At the risk of stating the utterly obvious, most black men and women who suffer physical violence at the hands of the police aren’t millionaires. They don’t have lawyers on speed dial and lack the resources of a well-funded union leaping to their defense. But most black men and women aren’t NBA players. In other words, they aren’t Thabo Sefolosha. The Atlanta Hawks guard will now miss the playoffs after an encounter with the NYPD left him with a fractured leg and an arrest record. In his first comments following the late-night scuffle outside a Chelsea club, Sefolosha made clear that while his attorneys asked him to be silent for now, “I will simply say that I am in great pain, have experienced a significant injury and that the injury was caused by the police.”
Already, the gap between the initial police accounts—reprinted as objective narration by some media outlets—and the version that’s coming to light, should be giving NYPD Commissioner William Bratton night sweats. The official story was that Thabo and teammate Pero Antic were arrested after being asked “six times” to leave a crime scene where NBA player Chris Copeland was stabbed. Then, as the original police report proclaimed, “the defendant Thabo Sefolosha [ran] in an aggressive manner towards the direction of Police Officer Daniel Dongvort” and “Officer Dongvort’s back was facing the defendant at the time.”
Yet facts are stubborn things, and the most stubborn fact that makes this story feel like fantasy is that the arrest took place well over 40 yards away from the stabbing. I went down to the block where the stabbing and subsequent arrest took place. The distance is considerable in the light of day. So imagine how far apart the two places would have seemed with dozens of people crowding a narrow Tenth Avenue sidewalk between the stabbing and the retreat toward the team’s hotel. The idea that police were yelling on six separate occasions over the heads of throngs of people—amidst ambulances and all matter of chaos—for two men to walk away seems absurd.
An alternative version of what may have happened was told to SI’s Greg Hanlon by an anonymous source who had spoken to several people on the scene.

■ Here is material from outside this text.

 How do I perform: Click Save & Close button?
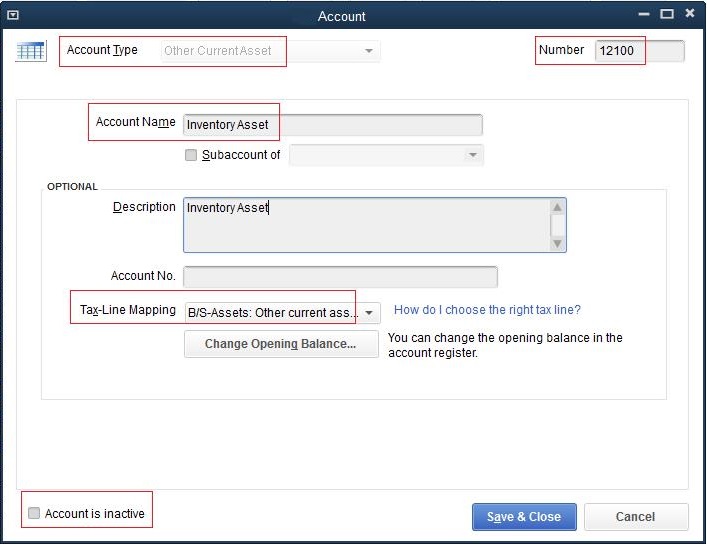524,517
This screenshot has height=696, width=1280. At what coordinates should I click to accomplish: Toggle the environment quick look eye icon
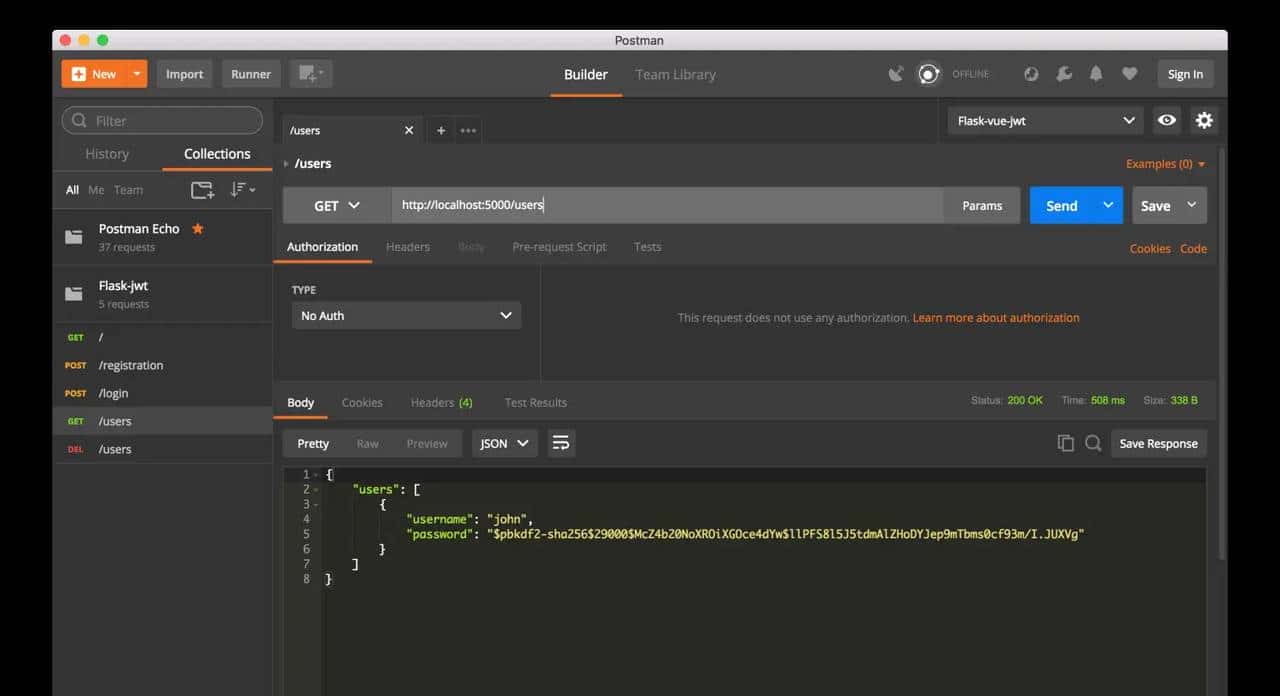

In this version, as people were dispersing following the Copeland stabbing, “one officer focused on Sefolosha, and then he continues to track him down the block like a D-back tracking a receiver.” Then according to Hanlon’s source, “Sefolosha turns to him and asked in substance what the officer’s problem was with him.” Sefolosha was subsequently knocked to the ground, where according to video, an officer is clearly unsheathing and raising some kind of baton.
What sounds more realistic? That Thabo Sefolosha, whose off-court reputation is pristine, decided to bum-rush a police officer whose back was turned, or that a pissed-off cop, adrenalized over a melee involving a stabbed NBA player, chose to get aggressive with the other black NBA player on the premises?
These kinds of confrontations do not happen every day, but they do happen. Police engage in racial profiling and NBA players, who could not be in the league without healthy egos, don’t like being treated like shit by cops. It’s simply a recipe for conflict. Remember the pepper-spraying of Chris Webber, when he wouldn’t get off his phone quickly enough for an officer who pulled him over in his car, or the tasing of Dale Davis, after the Indiana Pacers power forward dared police officers to shoot him. Those are only two examples, and I could list several more. What I cannot find is an instance with an NBA player seeing a police officer and just going on the attack. Perhaps that is why Internal Affairs is now investigating the arresting officers.
What happened to Thabo Sefolosha has happened before. But this case is also different. It is the first one to take place amidst the presence of the Black Lives Matter movement against police violence; the first “cops vs. jocks” story to happen in simultaneous fashion with stories such as the execution shooting of Walter Scott by Officer Michael Slager and the recording of a police officer responding to the dying Eric Harris’ plea that he could not breathe because of a police bullet in his back with “Fuck your breath.” It is the first one to happen after a fall of NBA players taking the court to say that they stand with the thousands who believe that the police have a responsibility to not kill the unarmed.
Now the ball is in Thabo Sefolosha’s hands. He is clearly preparing a lawsuit against the NYPD and if successful, good for him. As the head of an NAACP branch who asked his name to be withheld said to me, “The police are like any business. You sue. You take their money. You get the bureaucrats nervous and hopefully that means you change their behavior.” This is a valid point. But we have also seen big-city police departments pay out millions with little to show for it in changed behavior. New York City alone has belched up half a billion dollars since 2009, to settle police brutality civil suits out of court. This payout did not save Eric Garner anymore than it spared Thabo Sefolosha. But if Thabo chooses to mount a public campaign and if NBA players choose to amplify it during the playoffs, then we could have something powerful on our hands that hastens the changes in policing whose necessity is made so desperately obvious with every felled black body. Whatever path Thabo Sefolosha selects may be a personal and business decision before it is a political one. But going public is the best way for Thabo to take the “great pain” he is in, and give some back.